Spectral description of low-frequency oceanic variability

A synthesis is made of simple dynamics with a wide variety of observations to produce a zero-order approximate analytical spectral description of low-frequency oceanic variability in the Northern Hemisphere oceans. Because the spatial inhomogeneity is so great, one must account for it at lowest order, rendering a power density spectrum only a first step toward to a full statistical description. The fundamental hypothesis is that there exists, for each vertical mode of variability, n, a function Phi (k, l, omega, n, phi, lambda), where (k, l) are local horizontal wavenumbers; omega is frequency; and (phi, lambda) are latitude and longitude, respectively, and that can, as a first approximation, be represented in a simple factored form.
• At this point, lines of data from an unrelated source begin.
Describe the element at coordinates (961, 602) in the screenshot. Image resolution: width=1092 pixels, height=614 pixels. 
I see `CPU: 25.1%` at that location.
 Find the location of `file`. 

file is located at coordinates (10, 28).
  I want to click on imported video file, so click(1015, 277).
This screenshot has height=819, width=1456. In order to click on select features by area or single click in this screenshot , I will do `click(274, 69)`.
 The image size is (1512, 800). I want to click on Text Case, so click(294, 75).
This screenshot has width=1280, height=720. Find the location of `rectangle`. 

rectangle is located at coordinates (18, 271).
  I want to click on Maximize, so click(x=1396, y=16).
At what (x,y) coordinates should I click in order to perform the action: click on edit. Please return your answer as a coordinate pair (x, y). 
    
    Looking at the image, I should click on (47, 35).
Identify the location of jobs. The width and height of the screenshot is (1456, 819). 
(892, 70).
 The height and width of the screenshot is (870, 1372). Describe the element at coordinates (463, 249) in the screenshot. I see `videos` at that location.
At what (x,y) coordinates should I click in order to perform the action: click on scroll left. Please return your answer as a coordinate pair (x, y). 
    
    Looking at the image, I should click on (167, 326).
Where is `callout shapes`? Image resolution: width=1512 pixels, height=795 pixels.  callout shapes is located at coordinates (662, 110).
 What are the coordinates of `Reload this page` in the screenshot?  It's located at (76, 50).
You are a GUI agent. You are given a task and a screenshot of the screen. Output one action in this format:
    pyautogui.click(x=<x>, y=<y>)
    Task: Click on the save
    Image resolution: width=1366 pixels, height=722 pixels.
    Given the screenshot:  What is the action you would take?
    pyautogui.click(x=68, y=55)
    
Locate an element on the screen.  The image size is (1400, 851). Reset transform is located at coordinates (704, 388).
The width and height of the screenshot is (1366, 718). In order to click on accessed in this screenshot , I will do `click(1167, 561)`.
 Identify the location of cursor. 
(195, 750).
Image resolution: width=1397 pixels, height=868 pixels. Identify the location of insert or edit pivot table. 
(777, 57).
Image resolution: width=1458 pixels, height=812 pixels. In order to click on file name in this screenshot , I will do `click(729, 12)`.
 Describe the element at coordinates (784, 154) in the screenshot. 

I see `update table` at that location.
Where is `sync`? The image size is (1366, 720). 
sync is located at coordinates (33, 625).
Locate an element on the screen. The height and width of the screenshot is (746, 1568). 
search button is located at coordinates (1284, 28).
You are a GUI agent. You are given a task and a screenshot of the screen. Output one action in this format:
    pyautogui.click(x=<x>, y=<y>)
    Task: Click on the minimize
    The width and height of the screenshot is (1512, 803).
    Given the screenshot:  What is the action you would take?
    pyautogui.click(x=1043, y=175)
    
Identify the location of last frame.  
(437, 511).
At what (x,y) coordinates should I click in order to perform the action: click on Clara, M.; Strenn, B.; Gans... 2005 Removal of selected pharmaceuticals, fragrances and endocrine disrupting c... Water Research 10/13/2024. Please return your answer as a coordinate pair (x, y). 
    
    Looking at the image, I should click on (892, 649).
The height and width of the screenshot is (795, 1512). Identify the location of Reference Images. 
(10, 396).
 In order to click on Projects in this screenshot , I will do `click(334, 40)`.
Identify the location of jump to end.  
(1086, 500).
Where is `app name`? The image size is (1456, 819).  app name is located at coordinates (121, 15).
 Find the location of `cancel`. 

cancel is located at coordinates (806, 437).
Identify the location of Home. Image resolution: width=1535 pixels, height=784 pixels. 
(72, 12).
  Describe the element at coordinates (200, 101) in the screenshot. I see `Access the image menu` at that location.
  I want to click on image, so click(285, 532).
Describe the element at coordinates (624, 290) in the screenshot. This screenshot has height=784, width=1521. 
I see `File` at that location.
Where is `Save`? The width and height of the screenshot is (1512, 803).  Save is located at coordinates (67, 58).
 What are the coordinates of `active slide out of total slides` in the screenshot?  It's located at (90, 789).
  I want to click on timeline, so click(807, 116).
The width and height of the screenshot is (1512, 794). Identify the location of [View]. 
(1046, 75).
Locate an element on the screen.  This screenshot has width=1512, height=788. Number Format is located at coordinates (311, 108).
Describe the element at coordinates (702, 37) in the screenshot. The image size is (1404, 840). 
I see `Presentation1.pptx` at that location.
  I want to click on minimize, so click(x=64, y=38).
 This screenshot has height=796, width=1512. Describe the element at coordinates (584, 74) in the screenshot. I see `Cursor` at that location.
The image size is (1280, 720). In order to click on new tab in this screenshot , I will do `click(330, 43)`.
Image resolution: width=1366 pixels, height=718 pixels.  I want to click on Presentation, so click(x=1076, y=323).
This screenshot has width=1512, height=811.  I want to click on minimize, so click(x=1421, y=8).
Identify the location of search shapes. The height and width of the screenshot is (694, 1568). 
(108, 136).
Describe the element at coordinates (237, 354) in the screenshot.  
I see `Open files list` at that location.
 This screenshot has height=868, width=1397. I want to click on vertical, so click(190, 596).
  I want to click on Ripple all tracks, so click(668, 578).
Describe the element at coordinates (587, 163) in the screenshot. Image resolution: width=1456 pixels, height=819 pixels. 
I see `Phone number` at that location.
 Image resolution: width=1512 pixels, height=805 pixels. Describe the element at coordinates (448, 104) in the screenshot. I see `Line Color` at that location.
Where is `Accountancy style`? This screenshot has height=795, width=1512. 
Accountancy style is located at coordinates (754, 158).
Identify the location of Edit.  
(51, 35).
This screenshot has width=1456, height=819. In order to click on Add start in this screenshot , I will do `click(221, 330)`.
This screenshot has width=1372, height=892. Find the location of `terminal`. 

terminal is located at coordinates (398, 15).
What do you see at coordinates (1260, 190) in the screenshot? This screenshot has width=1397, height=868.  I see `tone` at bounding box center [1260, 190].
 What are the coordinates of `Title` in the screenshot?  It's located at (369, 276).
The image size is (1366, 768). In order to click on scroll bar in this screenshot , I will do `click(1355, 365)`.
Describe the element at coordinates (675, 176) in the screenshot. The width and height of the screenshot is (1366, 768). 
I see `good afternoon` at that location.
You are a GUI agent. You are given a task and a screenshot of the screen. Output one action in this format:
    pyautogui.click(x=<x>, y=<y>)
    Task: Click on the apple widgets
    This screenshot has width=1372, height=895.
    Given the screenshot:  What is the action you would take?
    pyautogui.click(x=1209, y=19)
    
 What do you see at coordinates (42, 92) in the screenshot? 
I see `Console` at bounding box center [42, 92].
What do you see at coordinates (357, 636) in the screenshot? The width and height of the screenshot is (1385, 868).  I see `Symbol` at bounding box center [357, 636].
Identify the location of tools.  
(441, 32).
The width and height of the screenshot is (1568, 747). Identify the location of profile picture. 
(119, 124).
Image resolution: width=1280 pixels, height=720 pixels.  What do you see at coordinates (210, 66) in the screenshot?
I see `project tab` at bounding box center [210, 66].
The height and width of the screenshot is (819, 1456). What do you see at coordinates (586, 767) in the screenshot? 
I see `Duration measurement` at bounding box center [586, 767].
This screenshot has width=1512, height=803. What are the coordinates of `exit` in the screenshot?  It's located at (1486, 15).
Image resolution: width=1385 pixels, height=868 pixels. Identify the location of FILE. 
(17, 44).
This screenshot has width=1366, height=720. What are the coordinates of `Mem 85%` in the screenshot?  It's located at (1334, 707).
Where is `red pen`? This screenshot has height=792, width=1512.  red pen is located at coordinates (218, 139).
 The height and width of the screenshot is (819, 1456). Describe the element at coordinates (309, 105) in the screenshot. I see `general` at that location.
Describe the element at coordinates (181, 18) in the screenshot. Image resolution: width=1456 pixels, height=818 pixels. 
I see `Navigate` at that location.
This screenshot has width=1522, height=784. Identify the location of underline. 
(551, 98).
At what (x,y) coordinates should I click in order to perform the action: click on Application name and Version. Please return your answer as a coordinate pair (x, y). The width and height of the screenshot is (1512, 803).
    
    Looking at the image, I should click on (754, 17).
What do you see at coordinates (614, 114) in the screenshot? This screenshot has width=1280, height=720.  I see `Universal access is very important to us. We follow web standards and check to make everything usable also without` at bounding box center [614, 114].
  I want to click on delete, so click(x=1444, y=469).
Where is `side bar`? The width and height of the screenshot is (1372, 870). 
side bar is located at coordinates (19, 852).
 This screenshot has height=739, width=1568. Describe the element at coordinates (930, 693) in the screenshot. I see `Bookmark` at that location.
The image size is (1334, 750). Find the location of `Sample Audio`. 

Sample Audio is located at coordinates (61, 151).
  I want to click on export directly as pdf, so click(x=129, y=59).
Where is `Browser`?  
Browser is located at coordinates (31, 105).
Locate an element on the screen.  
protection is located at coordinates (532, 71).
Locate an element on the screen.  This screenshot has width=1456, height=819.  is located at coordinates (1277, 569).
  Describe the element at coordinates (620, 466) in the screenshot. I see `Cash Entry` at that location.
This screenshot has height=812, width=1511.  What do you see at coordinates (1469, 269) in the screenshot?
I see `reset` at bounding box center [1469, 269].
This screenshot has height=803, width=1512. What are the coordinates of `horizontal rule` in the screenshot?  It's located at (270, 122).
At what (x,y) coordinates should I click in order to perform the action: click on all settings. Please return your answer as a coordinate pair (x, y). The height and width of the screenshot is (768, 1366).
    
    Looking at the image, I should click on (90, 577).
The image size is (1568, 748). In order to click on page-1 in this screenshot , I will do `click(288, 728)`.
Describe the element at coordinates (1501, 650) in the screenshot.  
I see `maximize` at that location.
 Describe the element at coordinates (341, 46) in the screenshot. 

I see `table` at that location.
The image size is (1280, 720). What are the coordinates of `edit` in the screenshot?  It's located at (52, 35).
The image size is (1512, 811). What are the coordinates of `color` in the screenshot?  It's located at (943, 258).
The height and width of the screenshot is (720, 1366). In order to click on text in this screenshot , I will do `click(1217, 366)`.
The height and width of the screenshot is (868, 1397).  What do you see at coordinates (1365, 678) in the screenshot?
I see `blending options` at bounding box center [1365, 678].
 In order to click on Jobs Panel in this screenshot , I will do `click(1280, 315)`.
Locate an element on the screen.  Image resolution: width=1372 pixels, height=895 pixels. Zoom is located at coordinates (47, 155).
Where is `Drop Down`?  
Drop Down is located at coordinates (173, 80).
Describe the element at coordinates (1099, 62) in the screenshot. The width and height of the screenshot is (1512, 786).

Data from altimetry, moored current and temperature sensors, acoustic tomography, and XBTs are used to find a first guess form for Phi( k, l, omega, n, phi, lambda), which is at least semiquantitatively accurate. A useful model spectrum proves to be representable as a product of separate factors for wavenumber, frequency, mode number, and a function of latitude and longitude. The results raise dynamical questions concerning the forms that emerge, and present a challenge for improvement of the representation by existing and future observations. Numerous improvements can be made to the detailed structure. A number of illustrative applications are then made, including calculation of an unobserved spectrum (velocity wavenumber) and the detection of climate-scale shifts in ocean property fluxes.